▶ Required tasks
[A] In the books blog post, which resistance group did Father Alfred Delp belong to?
[B] Please carry the books blog post on past its last sentence.

Jack’s Books Blog: Fall Is Slightly In The Air
Usually, the turning of the calendar page to September around here signifies…not much.
Up north, fall engages like the return on a manual typewriter: ka-CHUNK and DING and the temps are cool. Usually, we just keep on doing summer.
I’ll be darned though: this weekend actually did feel slightly autumnal. Or maybe it’s just football being back. Either way, I’ll take it. Here’s hoping “fall” continues to be a season, and not a description of Western Civilization.
Here’s what I’ve been reading in recent days:
“Advent of The Heart: Seasonal Sermons and Prison Writings 1941-44” by Father Alfred Delp (ed. 2006) Father Delp is one of the underappreciated heroes of the 20th century: a young German Jesuit and member of the Kreisau Circle (a Hitler resistance cell) who died in the camps. This is a collection of his final Advent homilies, grouped by each of the weeks of that season that we mark on the candle-decked altar wreath. While they are all exceptional, it’s haunting, and touching, to see his message change from the 1941 or ’42 reflections, when he’s free, versus the 1944 ones where he is scrawling them, while handcuffed, on scraps of paper smuggled out of his cell. Powerful and inspiring.
“Eye of the Needle” by Ken Follett (1978) (re-read) One of the greatest WW2 era spy novels ever written, about a fictional but plausible Nazi superspy who uncovers the non-fictional ruse of a fake Allied army assembled in England to throw off Hitler’s expectations of where the D-Day invasion would occur. Story is told from both the perspective of the spy, trying to escape with his photographic evidence, and everyday Brits who are in life-risking pursuit.

▶ Supplied data
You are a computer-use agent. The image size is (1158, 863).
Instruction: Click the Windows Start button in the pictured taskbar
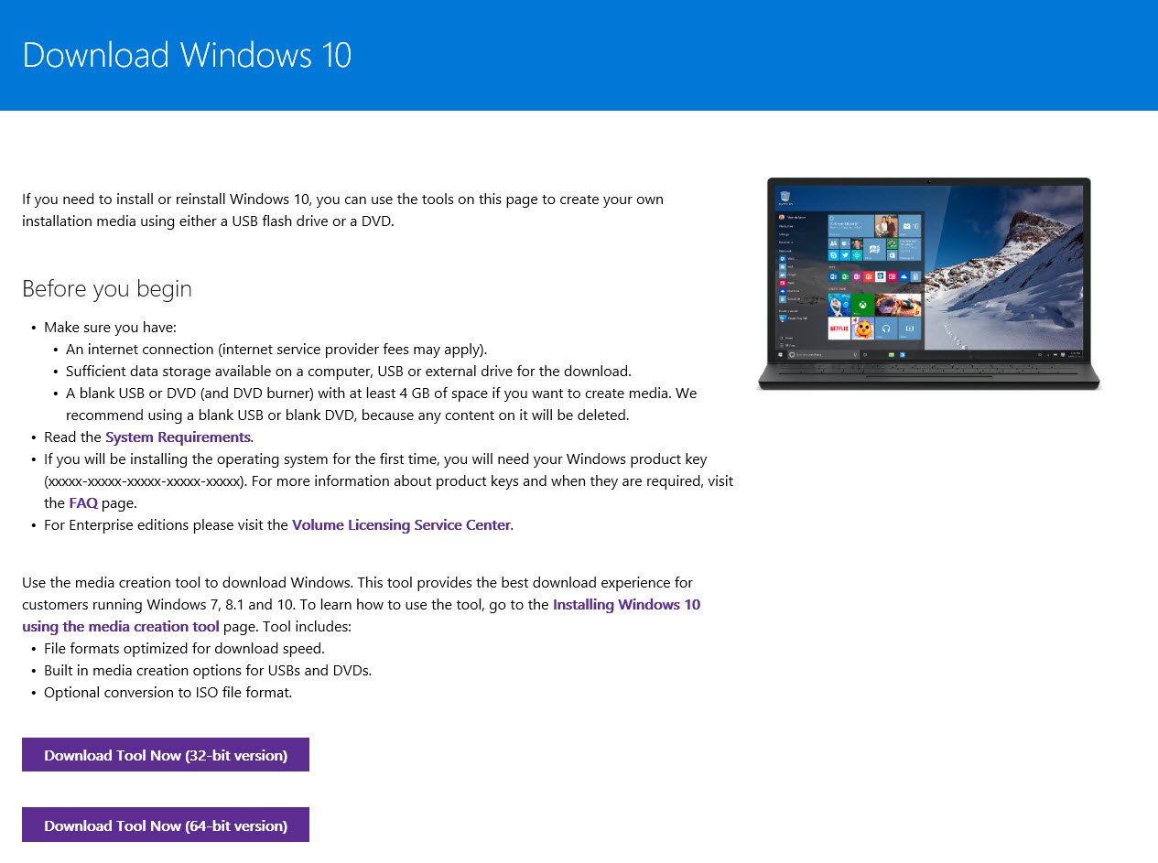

▶ Answers by item number
[A] The Kreisau Circle, a Hitler resistance cell.

[B]
“A Spy in The Ointment” by Donald Westlake (1966) Even for a satirical humorist like Westlake, this is a nutty plot: a harmless pacifist group being surveilled by the feds is sort of deputized to infiltrate and help stop a dangerous terrorist plot. The tension comes mainly from the irony of asking a guy who doesn’t like or trust his own government to help said government. Will he? Can he?
“Little Scarlet” by Walter Mosley (2004) Even when Walter Mosley is not at his best, his stuff is at the pinnacle of modern American writing. This one is in his “Easy Rawlins” series: Easy is going through the Watts riots of ’65.
“The Devil’s Hand” by Jack Carr (2021) From the “Terminal List” series, this one has our man James Reece acting under the direct command of a hypothetical POTUS who is an Afghanistan War vet—and a Democrat—and reveals a deeply personal reason for seeking the presidency; meanwhile, the country is plunged into a new health crisis that makes COVID-19 look like a walk in the park.
“The Case of The Haunted Husband” by Erle Stanley Gardner (1941) When the “Perry Mason” show made this an episode, they not only changed and consolidated the story, but actually make a better story! I still enjoyed the plot of a girl hitchhiking from SF to LA and winding up in a car wreck, which leads to murder charges. The crucial clue: let’s just say a true friend will “give you the shirt off his back”. Read it and see.
“Fierce Patriot: The Tangled Lives of William Tecumseh Sherman” by Robert O’Connell (2014) Sherman is one of my favorite historical figures, and a greatly misunderstood and maligned one. A Renaissance man, ahead of his time on many social and military issues, deep sense of honor—this author captures him well, and tells the story in a breezy, somewhat conversational way.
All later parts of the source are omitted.